## Texto proporcionado
○ ○ ○ ○ ○ ○ ○

Pensamientos, ideas, palabras que engulle la arena en el mismo instante en que se han escrito

jueves, 18 de diciembre de 2014

Desde Macondo. LOS FANTASMAS DE LA NAVIDAD

Van a tener mucho trabajo los fantasmas de la Navidad. Su tarea aumenta a medida que decrece la de los Reyes Magos o Papá Noel. En estos días de fiesta obligatoria, de alegría casi por decreto y de sensibilidades a flor de piel, por mandato o por costumbre, me pregunto cómo hubiera sido la Canción de Navidad de mi admirado Dickens si tuviera que escribirla ahora, doscientos años después. Y desde el humilde conocimiento que me proporciona el haber leído toda su obra puedo asegurar que el cuento sería muy parecido, que no faltan pobres, ni malvados sin escrúpulos, ni miseria ni explotación o abusos.
      Se mantendrían la estructura, y los personajes. Y el fondo de la Historia. Scrooge seguiría siendo el viejo malvado y sórdido, avaro e insensible. Tal vez ahora, en tiempo presente, tuviera una cuenta en Suiza, no pagara impuestos y hasta cobrara en sobres. Por supuesto, explotaría al pobre escribiente y le pagaría en B, o le haría un contrato de cuatro horas para un trabajo de doce. Seguro que pensaría que se merecía pasar angustias por haber vivido por encima de sus posibilidades. Y hasta se permitiría despedirlo sin indemnización alguna, que para eso lo amparaba la ley.
       El Scrooge de nuestro siglo mandaría al cuerno con cajas destempladas al fantasma de las Navidades pasadas. Y se reiría del pobre enviado del más allá empeñado en enseñarle el presente, el frío, el hambre, la pobreza, la miseria, reunidos en torno al hogar familiar. Si acaso, sacaría pecho diciendo que, gracias a él, las familias se habían convertido en ONG’s, compartiendo los escasos recursos de que disponían.

○ ○ ○ ○ ○ ○ ○

## Información registrada
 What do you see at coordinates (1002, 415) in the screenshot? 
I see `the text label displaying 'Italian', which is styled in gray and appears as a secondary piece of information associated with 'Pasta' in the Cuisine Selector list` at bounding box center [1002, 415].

○ ○ ○ ○ ○ ○ ○

## Instrucciones
**a)** Transcriba del texto sobre los fantasmas de la Navidad todo lo que va desde "Desde Macondo. LOS" hasta "explotación o abusos.".
**b)** Según el texto sobre los fantasmas de la Navidad, ¿qué tipo de contrato le haría el Scrooge actual al escribiente?

## Respuestas del ejercicio
**a)**
Desde Macondo. LOS FANTASMAS DE LA NAVIDAD

Van a tener mucho trabajo los fantasmas de la Navidad. Su tarea aumenta a medida que decrece la de los Reyes Magos o Papá Noel. En estos días de fiesta obligatoria, de alegría casi por decreto y de sensibilidades a flor de piel, por mandato o por costumbre, me pregunto cómo hubiera sido la Canción de Navidad de mi admirado Dickens si tuviera que escribirla ahora, doscientos años después. Y desde el humilde conocimiento que me proporciona el haber leído toda su obra puedo asegurar que el cuento sería muy parecido, que no faltan pobres, ni malvados sin escrúpulos, ni miseria ni explotación o abusos.

**b)** Un contrato de cuatro horas para un trabajo de doce.